Talk track for fibular nailing

1. Earlier time to weight bearing

  • Using a Rush Rod for fibula fixation showed earlier return to weight bearing compared with traditional osteosynthesis (Pritchett et al., 1993).

2. Reduced wound healing and lower rates of reoperation

  • There was a higher reoperation rate in plate fixation (Tas et al., 2019).
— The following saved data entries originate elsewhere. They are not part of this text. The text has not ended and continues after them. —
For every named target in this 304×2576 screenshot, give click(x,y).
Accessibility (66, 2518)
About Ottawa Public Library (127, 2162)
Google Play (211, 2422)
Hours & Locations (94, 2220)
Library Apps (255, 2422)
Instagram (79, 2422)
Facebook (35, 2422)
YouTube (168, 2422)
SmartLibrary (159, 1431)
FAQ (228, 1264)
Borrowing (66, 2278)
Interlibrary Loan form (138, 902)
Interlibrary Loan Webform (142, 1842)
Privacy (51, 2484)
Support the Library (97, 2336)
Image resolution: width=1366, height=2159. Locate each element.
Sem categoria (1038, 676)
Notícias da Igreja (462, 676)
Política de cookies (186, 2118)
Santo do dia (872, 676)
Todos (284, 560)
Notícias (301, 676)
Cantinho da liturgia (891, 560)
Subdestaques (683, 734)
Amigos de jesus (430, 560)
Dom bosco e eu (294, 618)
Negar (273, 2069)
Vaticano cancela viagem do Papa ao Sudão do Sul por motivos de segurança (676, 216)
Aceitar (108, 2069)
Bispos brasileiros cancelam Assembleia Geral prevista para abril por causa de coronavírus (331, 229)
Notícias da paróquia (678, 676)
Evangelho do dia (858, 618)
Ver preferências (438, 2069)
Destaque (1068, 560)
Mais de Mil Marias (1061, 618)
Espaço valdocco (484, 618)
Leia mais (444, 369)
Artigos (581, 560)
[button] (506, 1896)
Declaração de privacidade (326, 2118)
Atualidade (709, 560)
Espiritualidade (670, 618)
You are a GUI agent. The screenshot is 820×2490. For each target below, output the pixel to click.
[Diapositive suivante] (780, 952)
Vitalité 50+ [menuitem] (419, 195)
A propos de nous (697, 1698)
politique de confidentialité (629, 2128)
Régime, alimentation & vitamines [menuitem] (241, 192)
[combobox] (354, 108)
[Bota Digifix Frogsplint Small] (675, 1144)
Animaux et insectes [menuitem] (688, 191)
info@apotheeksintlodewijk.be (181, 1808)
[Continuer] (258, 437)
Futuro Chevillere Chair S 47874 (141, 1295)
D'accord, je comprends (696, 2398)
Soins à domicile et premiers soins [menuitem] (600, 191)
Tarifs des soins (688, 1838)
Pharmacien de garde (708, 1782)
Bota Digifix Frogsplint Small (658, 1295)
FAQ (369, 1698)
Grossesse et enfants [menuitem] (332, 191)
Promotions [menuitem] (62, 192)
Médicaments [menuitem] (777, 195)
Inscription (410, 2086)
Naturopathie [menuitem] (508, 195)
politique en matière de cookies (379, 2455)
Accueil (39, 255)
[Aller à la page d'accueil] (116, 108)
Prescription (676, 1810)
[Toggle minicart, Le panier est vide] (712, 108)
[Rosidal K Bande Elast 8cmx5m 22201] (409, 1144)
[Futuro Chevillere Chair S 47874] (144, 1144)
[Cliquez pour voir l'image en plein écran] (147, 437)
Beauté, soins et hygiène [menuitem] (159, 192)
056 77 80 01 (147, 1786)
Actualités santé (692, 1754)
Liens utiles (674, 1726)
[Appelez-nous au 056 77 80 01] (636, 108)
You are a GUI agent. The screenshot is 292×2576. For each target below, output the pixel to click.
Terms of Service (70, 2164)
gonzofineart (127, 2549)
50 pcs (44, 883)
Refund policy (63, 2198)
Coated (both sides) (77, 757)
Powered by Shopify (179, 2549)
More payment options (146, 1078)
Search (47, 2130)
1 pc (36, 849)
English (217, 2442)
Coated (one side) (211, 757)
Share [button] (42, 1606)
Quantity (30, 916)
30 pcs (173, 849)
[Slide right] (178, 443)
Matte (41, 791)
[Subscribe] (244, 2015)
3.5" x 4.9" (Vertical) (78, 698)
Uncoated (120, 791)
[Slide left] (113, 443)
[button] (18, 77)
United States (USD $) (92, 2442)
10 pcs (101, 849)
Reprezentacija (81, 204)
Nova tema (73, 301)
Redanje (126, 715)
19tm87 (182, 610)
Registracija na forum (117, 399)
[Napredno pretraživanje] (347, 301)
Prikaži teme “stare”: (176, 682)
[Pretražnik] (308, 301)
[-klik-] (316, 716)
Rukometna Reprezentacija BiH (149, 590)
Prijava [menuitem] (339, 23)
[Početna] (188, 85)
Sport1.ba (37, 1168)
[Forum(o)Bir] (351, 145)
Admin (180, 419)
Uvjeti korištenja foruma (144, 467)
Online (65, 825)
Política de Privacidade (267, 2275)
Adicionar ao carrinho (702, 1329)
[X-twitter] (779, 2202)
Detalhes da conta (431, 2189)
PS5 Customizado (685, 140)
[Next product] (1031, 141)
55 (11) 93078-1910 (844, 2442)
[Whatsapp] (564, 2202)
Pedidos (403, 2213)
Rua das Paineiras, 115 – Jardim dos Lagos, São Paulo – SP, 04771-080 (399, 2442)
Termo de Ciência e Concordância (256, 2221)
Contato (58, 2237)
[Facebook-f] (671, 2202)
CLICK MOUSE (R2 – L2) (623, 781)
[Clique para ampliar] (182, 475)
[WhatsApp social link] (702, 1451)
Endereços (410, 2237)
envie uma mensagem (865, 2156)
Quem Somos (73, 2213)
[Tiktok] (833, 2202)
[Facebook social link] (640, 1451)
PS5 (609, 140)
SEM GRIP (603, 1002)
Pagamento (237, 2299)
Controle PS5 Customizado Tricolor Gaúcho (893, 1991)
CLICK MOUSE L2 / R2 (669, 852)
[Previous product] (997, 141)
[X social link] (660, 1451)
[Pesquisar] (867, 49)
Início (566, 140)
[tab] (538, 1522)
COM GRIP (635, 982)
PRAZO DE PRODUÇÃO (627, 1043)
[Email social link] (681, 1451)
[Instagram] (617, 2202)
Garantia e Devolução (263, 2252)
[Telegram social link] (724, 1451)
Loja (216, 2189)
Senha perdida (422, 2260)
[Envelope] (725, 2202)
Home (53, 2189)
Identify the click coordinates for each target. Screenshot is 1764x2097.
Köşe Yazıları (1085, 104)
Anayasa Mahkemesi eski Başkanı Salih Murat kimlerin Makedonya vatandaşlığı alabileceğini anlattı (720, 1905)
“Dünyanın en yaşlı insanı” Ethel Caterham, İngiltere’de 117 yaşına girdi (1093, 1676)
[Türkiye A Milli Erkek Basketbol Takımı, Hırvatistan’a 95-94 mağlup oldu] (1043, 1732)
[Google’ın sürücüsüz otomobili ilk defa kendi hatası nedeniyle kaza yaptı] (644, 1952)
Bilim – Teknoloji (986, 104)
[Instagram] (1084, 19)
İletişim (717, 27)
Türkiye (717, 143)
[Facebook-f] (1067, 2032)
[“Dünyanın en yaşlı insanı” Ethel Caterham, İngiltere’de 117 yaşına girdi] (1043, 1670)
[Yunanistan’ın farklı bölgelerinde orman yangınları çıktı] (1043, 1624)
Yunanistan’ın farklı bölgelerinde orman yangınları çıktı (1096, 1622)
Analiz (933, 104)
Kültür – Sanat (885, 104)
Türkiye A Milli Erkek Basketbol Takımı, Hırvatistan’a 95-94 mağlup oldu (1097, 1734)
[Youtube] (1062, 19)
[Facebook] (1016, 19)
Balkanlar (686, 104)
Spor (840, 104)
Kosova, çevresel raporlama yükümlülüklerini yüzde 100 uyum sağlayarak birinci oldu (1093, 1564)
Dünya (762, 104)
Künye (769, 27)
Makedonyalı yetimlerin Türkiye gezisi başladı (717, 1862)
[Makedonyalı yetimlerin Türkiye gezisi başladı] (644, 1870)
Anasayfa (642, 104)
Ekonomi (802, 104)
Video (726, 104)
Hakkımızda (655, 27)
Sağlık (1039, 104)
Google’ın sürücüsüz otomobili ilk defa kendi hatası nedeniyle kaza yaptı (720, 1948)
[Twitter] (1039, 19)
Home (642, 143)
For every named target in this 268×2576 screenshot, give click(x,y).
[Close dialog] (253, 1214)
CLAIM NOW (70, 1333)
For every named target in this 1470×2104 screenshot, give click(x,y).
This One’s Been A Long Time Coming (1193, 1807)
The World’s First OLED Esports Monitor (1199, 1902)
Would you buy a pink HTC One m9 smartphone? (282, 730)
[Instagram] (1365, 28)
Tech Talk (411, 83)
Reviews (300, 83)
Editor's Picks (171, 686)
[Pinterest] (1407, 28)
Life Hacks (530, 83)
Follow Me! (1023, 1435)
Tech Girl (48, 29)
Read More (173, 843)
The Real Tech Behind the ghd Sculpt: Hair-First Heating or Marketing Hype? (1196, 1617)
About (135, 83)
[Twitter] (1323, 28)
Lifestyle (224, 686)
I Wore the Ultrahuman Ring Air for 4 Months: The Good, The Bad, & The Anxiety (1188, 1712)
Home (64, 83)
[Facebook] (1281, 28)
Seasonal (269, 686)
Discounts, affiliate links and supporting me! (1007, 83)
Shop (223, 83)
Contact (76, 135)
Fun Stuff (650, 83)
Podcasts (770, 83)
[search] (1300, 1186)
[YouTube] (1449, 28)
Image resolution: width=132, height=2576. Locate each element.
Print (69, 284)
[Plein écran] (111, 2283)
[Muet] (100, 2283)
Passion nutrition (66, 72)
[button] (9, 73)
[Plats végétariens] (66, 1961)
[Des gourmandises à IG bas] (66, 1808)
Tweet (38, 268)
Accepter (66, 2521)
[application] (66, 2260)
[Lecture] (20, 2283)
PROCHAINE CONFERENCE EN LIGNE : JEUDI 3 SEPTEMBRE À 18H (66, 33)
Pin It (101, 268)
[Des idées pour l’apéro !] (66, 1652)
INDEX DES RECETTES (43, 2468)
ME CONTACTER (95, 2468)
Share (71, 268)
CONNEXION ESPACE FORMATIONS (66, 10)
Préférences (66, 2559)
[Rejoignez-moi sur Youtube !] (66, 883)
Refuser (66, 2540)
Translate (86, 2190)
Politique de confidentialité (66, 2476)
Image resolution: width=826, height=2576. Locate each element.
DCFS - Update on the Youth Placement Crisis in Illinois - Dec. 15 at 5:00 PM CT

  • In a level 1 trauma center, an intramedullary screw group had a statistically significant lower rate of delayed implant removal (8.7% vs. 23.6%) and there was no detectable difference in other measures (McClure et al., 2022).

3. Justifying the cost

  • Economic analysis concluded that if you factor in care for reoperation, the IM nail was more cost effective. But the implant cost for the IM nail was 4.6x higher than traditional plate and screws (White et al., 2016).

The verdict

  • Intramedullary fixation avoids the dreaded lateral incision breakdown.

  • Early evidence indicates that the concern of malunion with IMF may not be as big as expected.

  • What the market could use is a head-to-head between intramedullary screw ($) versus indication specific fibula nails ($$$$).